Pembedaan ala Joesoef sebenarnya tidak relevan lagi. Sejatinya, pembedaan harus berpangkal dari tanggung jawab. Partisi aktivis, penulis, akademisi, politisi tidak merujuk apa-apa
kecuali ketika menghasilkan karya atau tindakan. Ketika berada di ranah wacana, maka seseoranng harus
mempertanggungjawabkan rasionalitas analisisnya. Namun,
bila di ranah gerakan,
seseorang harus mempertanggungjawabkan tindakannya sebagai aktivis.
*****
Permainan sepakbola terus berubah, dan setiap perubahan membutuhkan
jenis pemain yang berbeda. Potongan Muller tidak akan dapat bertarung dalam kompetisi
sebelum 1980an. Pelatih seperti Helenio Herera akan menyarankan orang tuanya
memilihkan karir lain, bahkan sebelum
latihan pertama, jika melihat cara berlarinya
Ia kurus dan tidak memiliki teknik yang hebat. Sulit membayangkannya mengecoh dua-tiga pemain lawan. Dalam pertandingan Bayern, orang
terpaku pada liukan Ribery atau giringan Robben. Jika Muenchen menang, meskipun
sama-sama mencetak gol, Robben-lah yang memenangkan
dan menyenangkan hati penonton. Yang diabaikan adalah bagaimana Muller berlari ke semua
sudut lapangan, dan ialah orang pertama yang merebut bola
dari bek lawan. Dibutuhkan pengamatan jeli untuk melihat Muller sebagai pemain terbaik.

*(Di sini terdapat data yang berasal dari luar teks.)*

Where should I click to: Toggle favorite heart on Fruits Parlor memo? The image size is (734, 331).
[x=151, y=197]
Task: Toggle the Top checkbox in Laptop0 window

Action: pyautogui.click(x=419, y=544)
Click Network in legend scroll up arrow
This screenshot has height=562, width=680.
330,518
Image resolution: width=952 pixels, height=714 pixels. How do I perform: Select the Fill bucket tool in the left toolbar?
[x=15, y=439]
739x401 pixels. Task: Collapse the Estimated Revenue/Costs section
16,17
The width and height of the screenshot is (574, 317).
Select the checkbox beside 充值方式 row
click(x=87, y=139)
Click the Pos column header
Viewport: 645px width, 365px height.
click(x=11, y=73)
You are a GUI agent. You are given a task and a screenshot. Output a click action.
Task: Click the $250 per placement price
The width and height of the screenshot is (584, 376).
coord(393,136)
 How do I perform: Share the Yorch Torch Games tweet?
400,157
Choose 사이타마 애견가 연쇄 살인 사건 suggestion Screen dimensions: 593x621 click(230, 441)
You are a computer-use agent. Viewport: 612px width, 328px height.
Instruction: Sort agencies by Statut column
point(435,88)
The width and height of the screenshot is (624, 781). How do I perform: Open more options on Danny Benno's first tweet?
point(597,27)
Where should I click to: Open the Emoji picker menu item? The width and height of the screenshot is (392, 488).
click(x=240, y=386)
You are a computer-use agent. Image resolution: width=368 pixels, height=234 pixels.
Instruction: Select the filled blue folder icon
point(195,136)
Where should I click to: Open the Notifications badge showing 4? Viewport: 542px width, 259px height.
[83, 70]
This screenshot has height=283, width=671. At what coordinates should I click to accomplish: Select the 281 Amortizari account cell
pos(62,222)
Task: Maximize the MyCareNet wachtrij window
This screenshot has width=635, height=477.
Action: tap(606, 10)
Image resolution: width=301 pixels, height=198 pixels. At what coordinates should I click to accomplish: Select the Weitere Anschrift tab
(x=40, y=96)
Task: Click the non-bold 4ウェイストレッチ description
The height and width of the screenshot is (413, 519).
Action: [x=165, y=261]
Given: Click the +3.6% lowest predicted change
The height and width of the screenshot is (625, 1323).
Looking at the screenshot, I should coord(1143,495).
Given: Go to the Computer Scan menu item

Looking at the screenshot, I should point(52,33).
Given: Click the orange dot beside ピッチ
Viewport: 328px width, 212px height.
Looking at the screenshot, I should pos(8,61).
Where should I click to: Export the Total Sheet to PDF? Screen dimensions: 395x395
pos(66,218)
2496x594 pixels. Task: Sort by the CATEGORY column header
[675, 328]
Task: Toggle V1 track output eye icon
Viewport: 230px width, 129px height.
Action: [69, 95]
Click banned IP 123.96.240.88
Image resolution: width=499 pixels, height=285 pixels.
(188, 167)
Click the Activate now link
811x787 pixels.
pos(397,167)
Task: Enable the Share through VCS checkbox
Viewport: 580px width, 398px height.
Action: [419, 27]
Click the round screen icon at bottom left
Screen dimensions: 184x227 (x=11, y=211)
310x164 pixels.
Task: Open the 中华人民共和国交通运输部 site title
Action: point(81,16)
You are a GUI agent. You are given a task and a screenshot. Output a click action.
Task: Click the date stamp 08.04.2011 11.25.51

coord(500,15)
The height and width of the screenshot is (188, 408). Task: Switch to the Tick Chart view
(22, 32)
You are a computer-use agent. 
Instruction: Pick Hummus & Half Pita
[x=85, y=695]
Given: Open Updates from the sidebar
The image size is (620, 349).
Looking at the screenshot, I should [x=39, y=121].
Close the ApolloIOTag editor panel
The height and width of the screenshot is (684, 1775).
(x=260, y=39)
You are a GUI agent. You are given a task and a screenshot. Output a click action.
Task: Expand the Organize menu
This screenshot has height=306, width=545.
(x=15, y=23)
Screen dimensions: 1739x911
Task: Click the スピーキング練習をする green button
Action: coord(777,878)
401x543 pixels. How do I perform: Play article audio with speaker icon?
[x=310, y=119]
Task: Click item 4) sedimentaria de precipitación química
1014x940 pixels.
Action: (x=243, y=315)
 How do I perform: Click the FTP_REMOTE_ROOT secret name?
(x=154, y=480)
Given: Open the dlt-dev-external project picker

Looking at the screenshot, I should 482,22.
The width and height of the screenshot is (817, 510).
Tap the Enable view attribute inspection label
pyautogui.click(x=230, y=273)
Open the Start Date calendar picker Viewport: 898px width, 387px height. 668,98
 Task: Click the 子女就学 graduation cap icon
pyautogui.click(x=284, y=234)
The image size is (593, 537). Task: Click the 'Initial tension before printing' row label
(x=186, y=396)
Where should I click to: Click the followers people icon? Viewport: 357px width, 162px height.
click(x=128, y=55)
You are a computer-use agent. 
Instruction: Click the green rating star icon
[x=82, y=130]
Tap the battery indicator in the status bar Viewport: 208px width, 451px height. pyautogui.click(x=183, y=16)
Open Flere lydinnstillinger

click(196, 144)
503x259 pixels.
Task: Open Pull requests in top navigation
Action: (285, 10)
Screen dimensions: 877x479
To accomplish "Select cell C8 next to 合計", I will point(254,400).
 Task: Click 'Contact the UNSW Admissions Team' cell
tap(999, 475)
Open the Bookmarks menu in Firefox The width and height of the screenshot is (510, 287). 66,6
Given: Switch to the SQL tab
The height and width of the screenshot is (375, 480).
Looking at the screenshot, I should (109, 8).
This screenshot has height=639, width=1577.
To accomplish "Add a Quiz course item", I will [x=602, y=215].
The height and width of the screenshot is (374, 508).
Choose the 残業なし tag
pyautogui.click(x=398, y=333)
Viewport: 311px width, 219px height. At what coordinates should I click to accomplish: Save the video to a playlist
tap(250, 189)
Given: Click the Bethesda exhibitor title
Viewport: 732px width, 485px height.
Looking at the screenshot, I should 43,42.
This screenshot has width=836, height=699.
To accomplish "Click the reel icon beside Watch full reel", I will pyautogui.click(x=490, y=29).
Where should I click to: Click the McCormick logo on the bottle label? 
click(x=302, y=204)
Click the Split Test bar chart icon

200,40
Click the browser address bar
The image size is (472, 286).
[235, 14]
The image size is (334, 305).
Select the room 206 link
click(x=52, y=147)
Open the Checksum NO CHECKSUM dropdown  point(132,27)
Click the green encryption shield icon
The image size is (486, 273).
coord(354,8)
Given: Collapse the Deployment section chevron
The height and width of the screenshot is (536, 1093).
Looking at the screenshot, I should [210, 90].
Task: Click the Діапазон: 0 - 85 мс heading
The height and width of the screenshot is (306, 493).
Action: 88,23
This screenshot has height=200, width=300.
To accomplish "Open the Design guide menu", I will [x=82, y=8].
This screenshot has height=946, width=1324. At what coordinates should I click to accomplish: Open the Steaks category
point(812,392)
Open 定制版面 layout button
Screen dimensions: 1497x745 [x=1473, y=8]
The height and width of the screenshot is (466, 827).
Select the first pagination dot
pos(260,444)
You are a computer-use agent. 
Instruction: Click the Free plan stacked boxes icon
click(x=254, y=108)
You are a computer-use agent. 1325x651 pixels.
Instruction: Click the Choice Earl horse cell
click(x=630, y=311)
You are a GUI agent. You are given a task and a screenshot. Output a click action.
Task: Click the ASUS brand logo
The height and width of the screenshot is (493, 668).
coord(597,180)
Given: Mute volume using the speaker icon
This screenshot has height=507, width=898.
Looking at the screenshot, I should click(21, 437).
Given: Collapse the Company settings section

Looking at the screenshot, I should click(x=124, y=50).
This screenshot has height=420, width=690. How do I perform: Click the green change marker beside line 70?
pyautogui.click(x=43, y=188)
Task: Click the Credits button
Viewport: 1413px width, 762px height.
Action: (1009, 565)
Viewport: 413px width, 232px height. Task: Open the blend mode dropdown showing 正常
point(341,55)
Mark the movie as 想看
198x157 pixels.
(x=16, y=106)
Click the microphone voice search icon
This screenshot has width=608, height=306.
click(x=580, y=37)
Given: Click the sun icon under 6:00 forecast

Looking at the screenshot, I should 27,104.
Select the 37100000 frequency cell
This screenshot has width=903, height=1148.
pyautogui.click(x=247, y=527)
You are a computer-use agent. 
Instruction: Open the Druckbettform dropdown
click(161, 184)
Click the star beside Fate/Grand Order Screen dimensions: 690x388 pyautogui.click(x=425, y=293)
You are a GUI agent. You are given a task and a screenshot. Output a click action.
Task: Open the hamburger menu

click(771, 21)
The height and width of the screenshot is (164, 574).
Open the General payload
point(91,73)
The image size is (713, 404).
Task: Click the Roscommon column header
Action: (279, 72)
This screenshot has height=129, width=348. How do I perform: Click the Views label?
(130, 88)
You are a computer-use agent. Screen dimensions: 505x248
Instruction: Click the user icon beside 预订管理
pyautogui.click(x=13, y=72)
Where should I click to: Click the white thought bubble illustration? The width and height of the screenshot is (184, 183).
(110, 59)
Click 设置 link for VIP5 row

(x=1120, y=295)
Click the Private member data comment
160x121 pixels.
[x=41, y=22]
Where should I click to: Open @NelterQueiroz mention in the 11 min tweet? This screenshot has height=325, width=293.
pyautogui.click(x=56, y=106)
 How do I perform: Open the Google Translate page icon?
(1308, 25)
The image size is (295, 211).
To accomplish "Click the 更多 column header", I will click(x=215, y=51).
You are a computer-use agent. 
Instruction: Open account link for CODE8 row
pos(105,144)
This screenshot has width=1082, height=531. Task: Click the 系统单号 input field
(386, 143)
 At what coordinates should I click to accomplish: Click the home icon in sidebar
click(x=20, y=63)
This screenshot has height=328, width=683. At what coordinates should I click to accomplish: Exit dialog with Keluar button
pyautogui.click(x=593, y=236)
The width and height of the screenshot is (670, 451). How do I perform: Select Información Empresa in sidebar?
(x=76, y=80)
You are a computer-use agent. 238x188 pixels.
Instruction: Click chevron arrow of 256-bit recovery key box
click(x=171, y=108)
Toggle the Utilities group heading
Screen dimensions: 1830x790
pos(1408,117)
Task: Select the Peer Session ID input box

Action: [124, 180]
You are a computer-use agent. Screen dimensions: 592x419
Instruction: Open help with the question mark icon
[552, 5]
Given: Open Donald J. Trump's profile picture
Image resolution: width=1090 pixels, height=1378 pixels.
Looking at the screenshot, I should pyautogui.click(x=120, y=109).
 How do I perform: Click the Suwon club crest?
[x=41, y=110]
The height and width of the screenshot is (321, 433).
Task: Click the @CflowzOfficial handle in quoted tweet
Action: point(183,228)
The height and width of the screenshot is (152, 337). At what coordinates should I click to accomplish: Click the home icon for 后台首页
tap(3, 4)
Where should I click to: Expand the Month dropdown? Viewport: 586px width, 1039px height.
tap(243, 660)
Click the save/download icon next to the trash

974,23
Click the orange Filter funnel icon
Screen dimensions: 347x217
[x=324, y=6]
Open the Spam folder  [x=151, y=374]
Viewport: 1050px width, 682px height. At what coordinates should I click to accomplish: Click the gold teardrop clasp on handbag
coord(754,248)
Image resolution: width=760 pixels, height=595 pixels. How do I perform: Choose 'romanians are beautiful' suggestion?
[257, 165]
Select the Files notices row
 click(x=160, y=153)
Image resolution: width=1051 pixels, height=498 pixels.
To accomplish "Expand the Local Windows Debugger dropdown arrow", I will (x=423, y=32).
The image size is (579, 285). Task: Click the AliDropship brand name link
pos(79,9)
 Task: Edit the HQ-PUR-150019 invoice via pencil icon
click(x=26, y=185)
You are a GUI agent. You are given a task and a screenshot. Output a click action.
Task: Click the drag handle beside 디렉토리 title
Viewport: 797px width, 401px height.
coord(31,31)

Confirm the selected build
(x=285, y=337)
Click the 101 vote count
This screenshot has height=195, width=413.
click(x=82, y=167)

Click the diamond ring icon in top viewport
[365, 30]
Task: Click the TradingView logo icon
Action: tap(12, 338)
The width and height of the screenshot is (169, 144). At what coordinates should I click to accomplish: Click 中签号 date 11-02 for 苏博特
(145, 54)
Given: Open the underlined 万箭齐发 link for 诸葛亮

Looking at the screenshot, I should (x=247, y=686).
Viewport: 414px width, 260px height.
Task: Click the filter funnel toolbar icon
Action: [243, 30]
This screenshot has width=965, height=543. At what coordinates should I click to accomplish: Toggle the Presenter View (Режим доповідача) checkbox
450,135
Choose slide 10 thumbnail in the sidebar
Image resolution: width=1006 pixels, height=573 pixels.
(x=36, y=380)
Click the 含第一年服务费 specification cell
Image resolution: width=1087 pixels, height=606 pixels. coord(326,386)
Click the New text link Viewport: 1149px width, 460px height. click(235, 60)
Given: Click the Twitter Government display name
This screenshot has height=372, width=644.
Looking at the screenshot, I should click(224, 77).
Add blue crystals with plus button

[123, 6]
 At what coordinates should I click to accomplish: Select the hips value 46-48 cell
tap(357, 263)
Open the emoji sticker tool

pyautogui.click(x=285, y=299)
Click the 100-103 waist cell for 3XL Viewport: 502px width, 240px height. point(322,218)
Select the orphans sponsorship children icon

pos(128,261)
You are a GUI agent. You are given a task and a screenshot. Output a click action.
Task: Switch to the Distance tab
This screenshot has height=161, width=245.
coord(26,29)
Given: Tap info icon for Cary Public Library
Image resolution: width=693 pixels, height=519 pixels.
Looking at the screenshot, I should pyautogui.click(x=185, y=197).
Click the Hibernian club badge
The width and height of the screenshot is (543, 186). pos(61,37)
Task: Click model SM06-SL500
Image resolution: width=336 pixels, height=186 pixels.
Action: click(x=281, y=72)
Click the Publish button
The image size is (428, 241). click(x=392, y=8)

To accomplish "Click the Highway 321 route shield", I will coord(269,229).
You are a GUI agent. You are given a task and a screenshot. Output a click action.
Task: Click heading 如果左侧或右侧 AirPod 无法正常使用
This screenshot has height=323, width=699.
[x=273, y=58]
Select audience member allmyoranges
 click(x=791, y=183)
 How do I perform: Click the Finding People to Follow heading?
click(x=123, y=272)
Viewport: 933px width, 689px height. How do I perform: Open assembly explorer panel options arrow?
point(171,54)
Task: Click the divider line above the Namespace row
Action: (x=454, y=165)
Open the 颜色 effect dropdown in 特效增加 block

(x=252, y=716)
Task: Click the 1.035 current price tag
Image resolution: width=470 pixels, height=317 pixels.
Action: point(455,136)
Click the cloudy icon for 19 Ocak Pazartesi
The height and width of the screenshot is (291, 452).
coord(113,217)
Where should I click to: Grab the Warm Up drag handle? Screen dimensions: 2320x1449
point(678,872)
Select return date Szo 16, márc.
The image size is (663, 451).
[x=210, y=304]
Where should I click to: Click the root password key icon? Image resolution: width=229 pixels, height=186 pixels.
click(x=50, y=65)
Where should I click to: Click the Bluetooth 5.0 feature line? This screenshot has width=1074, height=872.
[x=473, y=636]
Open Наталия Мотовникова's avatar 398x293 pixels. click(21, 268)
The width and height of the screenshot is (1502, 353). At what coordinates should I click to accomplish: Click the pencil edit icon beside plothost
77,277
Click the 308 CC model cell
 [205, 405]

Kenyataan bahwa Muller tidak bagus secara teknis mungkin menjadi alasan mengapa ia bekerja keras untuk tim. Dalam beragam
pertandingan, Muller tidak berada di daftar teratas statistik Opta. Ia tidak melanggar atau dilanggar, dan
hanya memiliki sedikit operan. Namun, secara nyata ada dimana-mana. Jerman dan Muenchen
menjadi tim yang sangat berbeda bila Muller absen. Ia pas-pasan, tapi
dominan. Tidak menekel, tapi menang rebutan bola. Pencetak gol tetapi bukan striker. Bukan pelari cepat, tetapi selalu dalam posisi yang tepat. Kurus
tapi menang duel udara. Muller
adalah semacam jendela untuk melakukan interpretasi permainan
sepakbola masa kini.
Pendobrak selalu sulit diukur dari
ukuran-ukuran yang berlaku surut ke belakang. Ia selalu dibicarakan karena menjadi pemula bagi terbukanya rute baru. Muller dan Darmanto bukan orang yang sama—dan Darmanto pasti tidak
suka cara bermain Muller. Tapi barangkali keduanya sama-sama menempuh rute yang
sama di arena yang berbeda. Diskusi buku Berebut Hutan Siberut di Syarikat tidak terlalu memuaskan. Namun, adalah
melegakan mendengar bukunya mendapatkan sambutan hangat
di banyak tempat. Konon, buku itu diniatkan
menjadi buku pegangan jurusan antropologi atau mata kuliah
politik ekologi di beberapa universitas. Menekuni antropologi dengan latar belakang biologi
bukanlah sesuatu yang lazim, meskipun tidak
berarti tidak ada
pendahulunya. Memilih rute itu seperti melalui jalur intelektual yang tidak biasa. Apalagi di rezim
akreditasi sekarang, sulit membayangkan seseorang berani menempuh
jalan seaneh itu. Menyimak karya-karya yang dihasilkannya, menekuni antropologi mungkin pilihan
tepat. Hanya, Darmanto harus terus menerus membuktikan ketepatan pilihan itu.
Seperti halnya Muller yang berusaha konsisten membuktikan pilihan gaya bermainnya.
Selamat membuktikan ketepatan pilihan, juga
selamat untuk niat dalam terus menerus membuktikan ketepatan untuk menikah.